Science fiction short story written by Don Wilcox

The Voyage That Lasted 600 Years is a science fiction short story written by Don Wilcox that was first published in Amazing Stories in October 1940. It has been credited as the first fictitious story to be based on the concept of a generational starship.

==Plot==
The story involves the voyage of the Flashaway on its journey to start a colony on the planet Robinello, which is estimated to require hundreds of years to complete. In order to ensure that the crew remains on-mission, historian Professor Grimstone is placed in hibernation and periodically revived to provide them with important historical information. During his periodic revivals, Grimstone is dismayed to watch the aging crew and eventually, their descendants, slowly forget not only the mission, but everything about America, Earth, and even Robinello.

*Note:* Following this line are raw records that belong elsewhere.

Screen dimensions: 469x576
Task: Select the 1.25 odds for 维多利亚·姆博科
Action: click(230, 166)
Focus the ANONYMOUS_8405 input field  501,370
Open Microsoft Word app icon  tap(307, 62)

Grimstone's periodic interventions, which sometimes force him to resort to violence to keep the crew in line, manages to keep the ship on-course for nearly 600 years. The Flashaway arrives at Robinello to find it has already been settled by other colonists who arrived in faster ships.

==Reception==
The underlying concept of a generation ship predates "The Voyage" by some time. Most notably, Konstantin Tsiolkovsky mentions the idea in his 1928 essay, "The Future of Earth and Mankind".

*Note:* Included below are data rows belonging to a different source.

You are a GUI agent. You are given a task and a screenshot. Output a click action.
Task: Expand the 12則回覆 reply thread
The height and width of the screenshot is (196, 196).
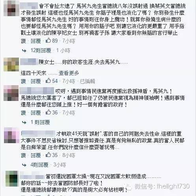click(x=41, y=50)
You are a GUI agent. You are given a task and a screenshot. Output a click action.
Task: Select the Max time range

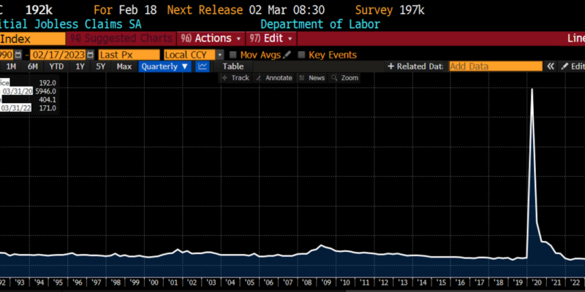click(124, 66)
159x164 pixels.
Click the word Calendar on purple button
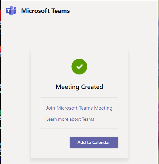tap(101, 142)
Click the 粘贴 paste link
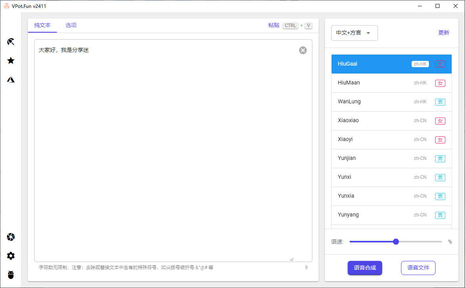This screenshot has height=288, width=465. click(x=274, y=25)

"The Voyage", however, is widely regarded as the first use of the concept in fiction. It was published only shortly before Robert A. Heinlein's much more famous May 1941 "Universe". Both stories are broadly similar, involving a generation ship on which the passengers forget their past and come to see the ship as their original home. Brian Ash suggested that the first fictional treatment of the concept predates Wilcox's story, nothing the appearance of similar concept - but not central to the plot - in Laurence Manning's The Living Galaxy (1934).

The story was also the inspiration for A. E. van Vogt's "Far Centaurus", via John W. Campbell, which is based on the idea of arriving at a now-populated planet. In this case, the story revolves around four men on a sleeper ship, not a generational ship, who learn that their 500-year trip now only takes three hours.